Jesus resurrected and Mary Magdalene http://thebiblerevival.com/clipart27.htm

PROGNOSIS: Jesus Brings New Life from the Soil We Water

Step 4: Initial Prognosis (Eternal Solution): Restoring the Garden

Such questions cannot keep the “green blade” from rising, though. Jesus, who anticipated both his death and his resurrection, vacates the tomb only to be mistaken for the gardener. What a lovely metaphor: God-incarnate tending to the garden by bringing about new life. The tomb and its stone may have foreshadowed only death, but the gardener has reclaimed Eden for God’s beloved creatures. Mary is the first recipient: Jesus speaks her name, and plants hope in her that wipes away her tears and gives her new life.

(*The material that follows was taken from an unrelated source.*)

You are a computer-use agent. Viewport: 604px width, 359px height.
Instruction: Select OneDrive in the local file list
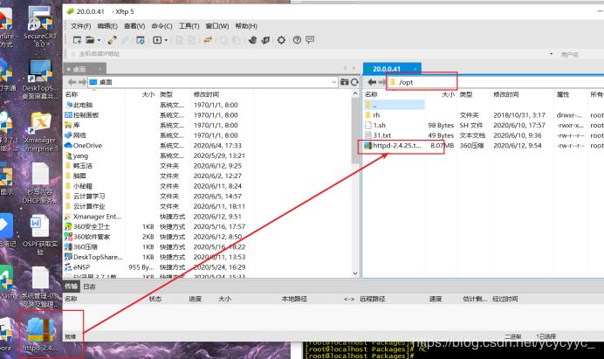tap(87, 146)
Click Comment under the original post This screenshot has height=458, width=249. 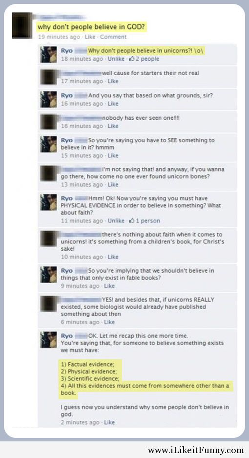pos(113,37)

Step 5: Advanced Prognosis (Internal Solution): Cultivating New Fruit in Us

Each time we hear Jesus speak our names, in the Word, at the font and table, we are reclaimed for resurrection life in the here and now. Tending to our faith with his promises, Jesus plants us firmly back in God’s care. Weeping may come by night, but joy comes in the morning. But as much as we might like to cling to that joy, as Mary wanted to cling to Jesus, we know that our faith has places to go.

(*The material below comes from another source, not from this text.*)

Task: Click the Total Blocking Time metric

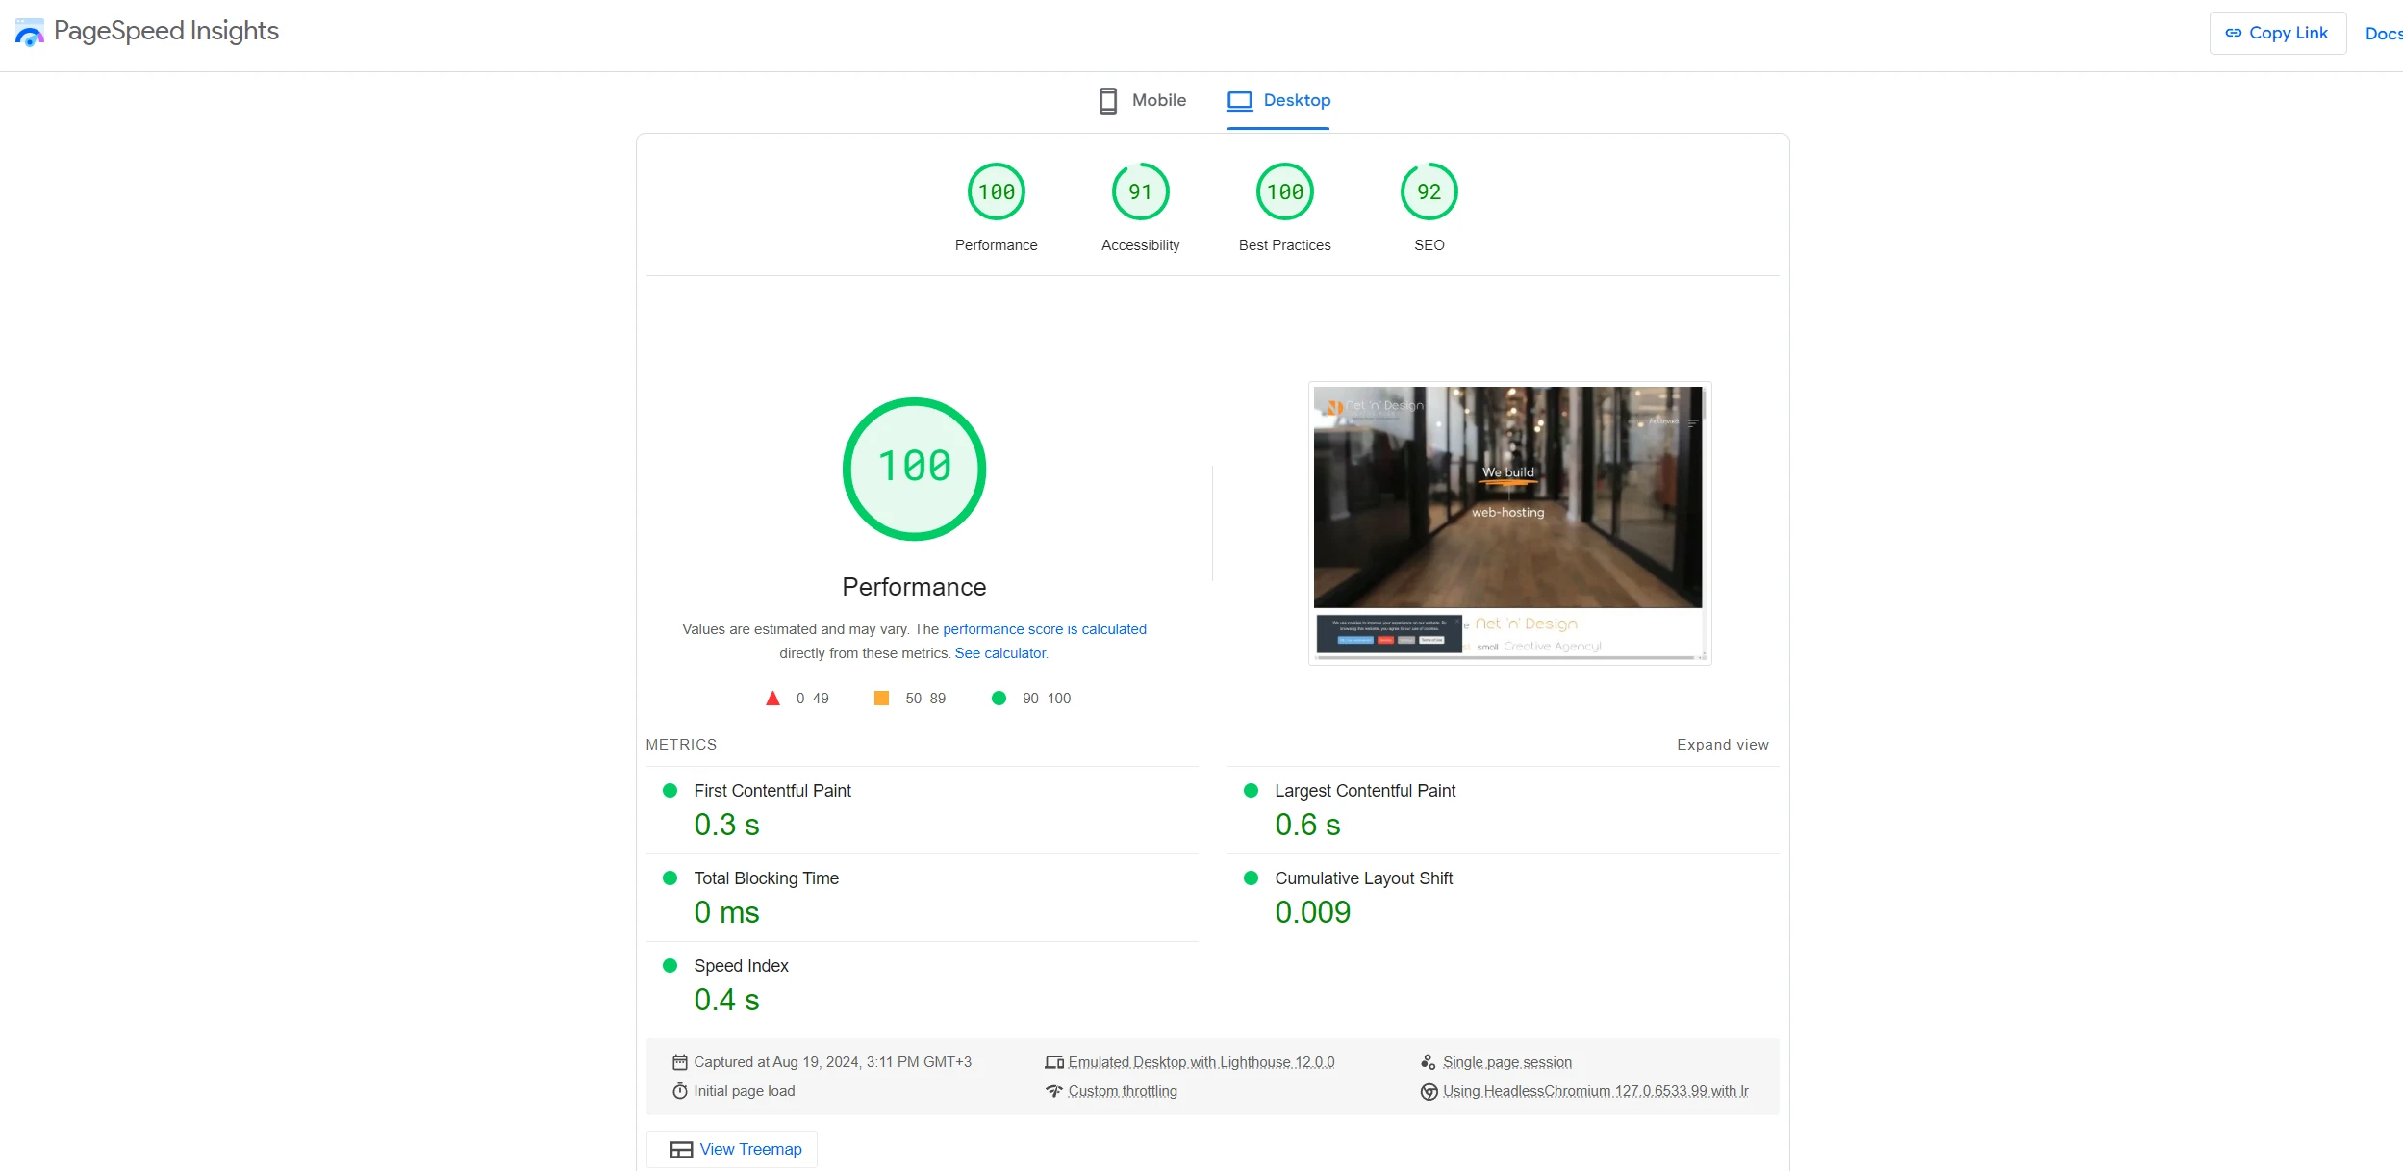Action: [767, 878]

Step 6: Final Prognosis (External Solution): New Fruit Produces Seeds Worth Planting

So we take the fruit of Christ’s resurrection planted in us, and spread it around. We meet people on this side of the grave, with the news of an open tomb, and a gentle gardener who meets us in our sorrow with resurrection joy. We might have our questions, still we turn toward our neighbors: we reach out to those experiencing the darkness of grief, the shadow of trauma, the loneliness of abandonment. We don’t have quick answers, but we do have hope in a gardener who keeps stirring up the soil of our hearts, that we might grow under his care.